Adriana Kucerova (soprano), Christianne Stotijn (mezzo-soprano); London Philharmonic Orchestra, London Philharmonic Choir / Vladimir Jurowski
A performance of revelations, big and small, and easily the most illuminating to have appeared on disc in a very long time. Jurowski wipes the floor with the recent Rattle and Jansons accounts and is probably now the prime recommendation, the “library” choice, that has for so long eluded us. And I include the excellent Ivan Fischer account on Channel Classics in that assesment. I was present at this live performance, what was a momentous evening at the Royal Festival Hall in September 2009 but wondered how it might translate to disc in the cool light of day. So often musical occasions writ large in one’s memory achieve optimum impact only in the moment of performance and pale on reproduction and repetition. Not so, this Resurrection.
The really big factor here is Jurowski’s command of Mahler’s very particular and very dramatic way with rubato and the shock of newness that comes from those explicit extremes. The urgency of the opening Allegro maestoso (the emphasis, unlike Rattle, on the allegro) is strikingly underlined with the premature arrival of the lyric second subject where Jurowski’s emphasis on the agitated bass-line has an edge-of-seat disquiet. When the music does settle – the balmy second subject now shyly reappearing – the effect is doubly magical. Weight in Jurowski’s reading does not necessarily mean sheer heft but rather the breadth of those big expansive ritenutos and tenutos. Rarely have I heard the wild neurotic contrasts in this music more scrupulously and uncompromisingly realised: emphatic marcatos, wild accelerandos so sudden and unexpected that you reach for the score for confirmation and then wonder why so many conductors downplay or simply ignore them.

**What you need to do**
Carry on the review of Jurowski's recording of Mahler's Resurrection Symphony, picking up after its final sentence. The lines placed after this review come from a different source.

**Data excerpt**
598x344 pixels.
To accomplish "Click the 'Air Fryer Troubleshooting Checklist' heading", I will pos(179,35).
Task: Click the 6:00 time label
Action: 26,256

**Answer to the task**
So many moments in this first movement sound renewed: the grisly tread of string basses marking the approach to the climax of the development; the electrifying col legno passage, like the beating wings of the angel of death, so deliberate as to accentuate the sudden rush to the precipice (note: no ritardando) and the terrifying reiteration of that ugly stack of notes marking the point of no return. Then that beautiful passage in portamento-festooned strings demonstrating just how far the LPO have come under Jurowski’s directorship.
A strange distracted elegance marks the second movement, with the restless string ostinato and especially the entry of the string basses serving to remind us that this is no mere diversion but rather an ironic variant, the flip-side, if you like, of the first movement. The pizzicato return has a sinister charm, a deliberation, which suggests a different kind of march – the elfin variety. And that ironic rusticity proceeds in the vividly projected third movement with its quirky country dance in fiddle and flute, and delicious Trio in close-harmony trumpets. The climaxes again romp forwards with precipitous abandon while the soft, still, maternal voice of Christianne Stotijn seems to emerge supernaturally from the final tam-tam stroke.
The finale is tremendous and highly theatrical, with spatial effects beautifully managed in a hall not noted for its accommodation of acoustical special effects. The anticipation of the silence before the brass chorale deliver the Dies irae is heart-stopping, as is the hair-raising climax setting the offstage band on a collision course with the orchestra. You might quibble that the soprano soloist, Adriana Kucerová, is set too close for that magical separation from the chorus but the whole final paragraph is thrilling, with Mahler’s returning Resurrection hymn phrased with urgency and uplift. You may think you know how Mahler’s Second Symphony goes. Think again. Edward Seckerson (August 2011)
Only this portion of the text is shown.